• [DIRECTIONS]: Express each line of the items below as a JSON list of strings, one string per line, omitting any blank lines.

Stored entries
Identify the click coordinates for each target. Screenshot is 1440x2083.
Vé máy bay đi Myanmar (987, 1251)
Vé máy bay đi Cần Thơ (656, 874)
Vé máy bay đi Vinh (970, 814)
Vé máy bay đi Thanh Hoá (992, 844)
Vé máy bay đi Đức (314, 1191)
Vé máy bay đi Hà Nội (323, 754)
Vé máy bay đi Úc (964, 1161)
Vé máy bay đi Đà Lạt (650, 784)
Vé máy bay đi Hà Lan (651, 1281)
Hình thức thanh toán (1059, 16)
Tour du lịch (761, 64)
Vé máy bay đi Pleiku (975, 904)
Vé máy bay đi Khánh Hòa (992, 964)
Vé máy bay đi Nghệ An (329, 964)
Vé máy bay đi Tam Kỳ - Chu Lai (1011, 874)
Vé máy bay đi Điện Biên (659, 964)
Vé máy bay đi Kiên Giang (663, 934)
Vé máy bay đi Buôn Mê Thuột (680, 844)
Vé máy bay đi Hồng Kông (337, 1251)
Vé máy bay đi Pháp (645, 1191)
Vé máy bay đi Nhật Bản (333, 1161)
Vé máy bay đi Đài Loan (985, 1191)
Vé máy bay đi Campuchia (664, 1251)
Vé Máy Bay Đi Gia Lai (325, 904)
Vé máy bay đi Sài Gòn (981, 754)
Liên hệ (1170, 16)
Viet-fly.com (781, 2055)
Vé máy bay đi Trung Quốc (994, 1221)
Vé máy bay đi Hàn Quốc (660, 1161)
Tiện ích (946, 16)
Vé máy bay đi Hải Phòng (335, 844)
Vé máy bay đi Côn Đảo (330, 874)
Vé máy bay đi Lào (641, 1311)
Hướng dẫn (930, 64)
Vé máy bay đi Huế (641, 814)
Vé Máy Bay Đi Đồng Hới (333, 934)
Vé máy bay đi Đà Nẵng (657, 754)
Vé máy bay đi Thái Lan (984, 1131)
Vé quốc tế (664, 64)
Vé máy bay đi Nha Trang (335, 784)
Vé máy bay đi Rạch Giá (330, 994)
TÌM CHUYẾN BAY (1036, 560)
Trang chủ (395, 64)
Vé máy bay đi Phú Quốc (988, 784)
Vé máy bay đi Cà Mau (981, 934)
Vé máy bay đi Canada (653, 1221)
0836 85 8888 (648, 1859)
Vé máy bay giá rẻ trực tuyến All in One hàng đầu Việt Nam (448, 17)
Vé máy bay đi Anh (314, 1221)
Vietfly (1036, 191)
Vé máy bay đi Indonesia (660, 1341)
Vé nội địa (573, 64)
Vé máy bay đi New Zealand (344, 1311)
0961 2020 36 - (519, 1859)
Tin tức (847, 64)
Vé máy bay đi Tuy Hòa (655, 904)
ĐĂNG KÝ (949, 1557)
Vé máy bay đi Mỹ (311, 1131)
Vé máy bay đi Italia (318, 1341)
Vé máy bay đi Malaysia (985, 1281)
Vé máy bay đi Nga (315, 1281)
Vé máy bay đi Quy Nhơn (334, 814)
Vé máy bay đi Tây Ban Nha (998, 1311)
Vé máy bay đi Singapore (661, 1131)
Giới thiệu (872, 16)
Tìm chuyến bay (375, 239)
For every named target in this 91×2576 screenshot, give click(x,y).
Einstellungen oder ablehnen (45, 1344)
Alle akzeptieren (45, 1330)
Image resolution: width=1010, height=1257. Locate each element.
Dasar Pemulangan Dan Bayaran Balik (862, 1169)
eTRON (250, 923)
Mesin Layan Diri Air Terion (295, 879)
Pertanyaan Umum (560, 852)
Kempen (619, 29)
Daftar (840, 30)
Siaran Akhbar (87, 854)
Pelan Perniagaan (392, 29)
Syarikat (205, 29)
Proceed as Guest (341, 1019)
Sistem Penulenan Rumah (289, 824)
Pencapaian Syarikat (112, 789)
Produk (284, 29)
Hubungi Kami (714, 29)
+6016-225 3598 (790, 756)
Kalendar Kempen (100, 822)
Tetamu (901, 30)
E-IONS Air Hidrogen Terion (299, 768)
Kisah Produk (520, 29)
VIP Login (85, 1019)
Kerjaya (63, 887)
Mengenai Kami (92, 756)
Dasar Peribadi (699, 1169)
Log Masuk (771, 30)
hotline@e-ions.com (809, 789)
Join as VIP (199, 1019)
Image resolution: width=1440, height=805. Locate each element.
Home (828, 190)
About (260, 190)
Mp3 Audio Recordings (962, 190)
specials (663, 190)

• [EXERCISE ANSWER]:
[
  "Identify the click coordinates for each target. Screenshot is 1440x2083.",
  "Vé máy bay đi Myanmar (987, 1251)",
  "Vé máy bay đi Cần Thơ (656, 874)",
  "Vé máy bay đi Vinh (970, 814)",
  "Vé máy bay đi Thanh Hoá (992, 844)",
  "Vé máy bay đi Đức (314, 1191)",
  "Vé máy bay đi Hà Nội (323, 754)",
  "Vé máy bay đi Úc (964, 1161)",
  "Vé máy bay đi Đà Lạt (650, 784)",
  "Vé máy bay đi Hà Lan (651, 1281)",
  "Hình thức thanh toán (1059, 16)",
  "Tour du lịch (761, 64)",
  "Vé máy bay đi Pleiku (975, 904)",
  "Vé máy bay đi Khánh Hòa (992, 964)",
  "Vé máy bay đi Nghệ An (329, 964)",
  "Vé máy bay đi Tam Kỳ - Chu Lai (1011, 874)",
  "Vé máy bay đi Điện Biên (659, 964)",
  "Vé máy bay đi Kiên Giang (663, 934)",
  "Vé máy bay đi Buôn Mê Thuột (680, 844)",
  "Vé máy bay đi Hồng Kông (337, 1251)",
  "Vé máy bay đi Pháp (645, 1191)",
  "Vé máy bay đi Nhật Bản (333, 1161)",
  "Vé máy bay đi Đài Loan (985, 1191)",
  "Vé máy bay đi Campuchia (664, 1251)",
  "Vé Máy Bay Đi Gia Lai (325, 904)",
  "Vé máy bay đi Sài Gòn (981, 754)",
  "Liên hệ (1170, 16)",
  "Viet-fly.com (781, 2055)",
  "Vé máy bay đi Trung Quốc (994, 1221)",
  "Vé máy bay đi Hàn Quốc (660, 1161)",
  "Tiện ích (946, 16)",
  "Vé máy bay đi Hải Phòng (335, 844)",
  "Vé máy bay đi Côn Đảo (330, 874)",
  "Vé máy bay đi Lào (641, 1311)",
  "Hướng dẫn (930, 64)",
  "Vé máy bay đi Huế (641, 814)",
  "Vé Máy Bay Đi Đồng Hới (333, 934)",
  "Vé máy bay đi Đà Nẵng (657, 754)",
  "Vé máy bay đi Thái Lan (984, 1131)",
  "Vé quốc tế (664, 64)",
  "Vé máy bay đi Nha Trang (335, 784)",
  "Vé máy bay đi Rạch Giá (330, 994)",
  "TÌM CHUYẾN BAY (1036, 560)",
  "Trang chủ (395, 64)",
  "Vé máy bay đi Phú Quốc (988, 784)",
  "Vé máy bay đi Cà Mau (981, 934)",
  "Vé máy bay đi Canada (653, 1221)",
  "0836 85 8888 (648, 1859)",
  "Vé máy bay giá rẻ trực tuyến All in One hàng đầu Việt Nam (448, 17)",
  "Vé máy bay đi Anh (314, 1221)",
  "Vietfly (1036, 191)",
  "Vé máy bay đi Indonesia (660, 1341)",
  "Vé nội địa (573, 64)",
  "Vé máy bay đi New Zealand (344, 1311)",
  "0961 2020 36 - (519, 1859)",
  "Tin tức (847, 64)",
  "Vé máy bay đi Tuy Hòa (655, 904)",
  "ĐĂNG KÝ (949, 1557)",
  "Vé máy bay đi Mỹ (311, 1131)",
  "Vé máy bay đi Italia (318, 1341)",
  "Vé máy bay đi Malaysia (985, 1281)",
  "Vé máy bay đi Nga (315, 1281)",
  "Vé máy bay đi Quy Nhơn (334, 814)",
  "Vé máy bay đi Tây Ban Nha (998, 1311)",
  "Vé máy bay đi Singapore (661, 1131)",
  "Giới thiệu (872, 16)",
  "Tìm chuyến bay (375, 239)",
  "For every named target in this 91×2576 screenshot, give click(x,y).",
  "Einstellungen oder ablehnen (45, 1344)",
  "Alle akzeptieren (45, 1330)",
  "Image resolution: width=1010, height=1257. Locate each element.",
  "Dasar Pemulangan Dan Bayaran Balik (862, 1169)",
  "eTRON (250, 923)",
  "Mesin Layan Diri Air Terion (295, 879)",
  "Pertanyaan Umum (560, 852)",
  "Kempen (619, 29)",
  "Daftar (840, 30)",
  "Siaran Akhbar (87, 854)",
  "Pelan Perniagaan (392, 29)",
  "Syarikat (205, 29)",
  "Proceed as Guest (341, 1019)",
  "Sistem Penulenan Rumah (289, 824)",
  "Pencapaian Syarikat (112, 789)",
  "Produk (284, 29)",
  "Hubungi Kami (714, 29)",
  "+6016-225 3598 (790, 756)",
  "Kalendar Kempen (100, 822)",
  "Tetamu (901, 30)",
  "E-IONS Air Hidrogen Terion (299, 768)",
  "Kisah Produk (520, 29)",
  "VIP Login (85, 1019)",
  "Kerjaya (63, 887)",
  "Mengenai Kami (92, 756)",
  "Dasar Peribadi (699, 1169)",
  "Log Masuk (771, 30)",
  "hotline@e-ions.com (809, 789)",
  "Join as VIP (199, 1019)",
  "Image resolution: width=1440, height=805. Locate each element.",
  "Home (828, 190)",
  "About (260, 190)",
  "Mp3 Audio Recordings (962, 190)",
  "specials (663, 190)"
]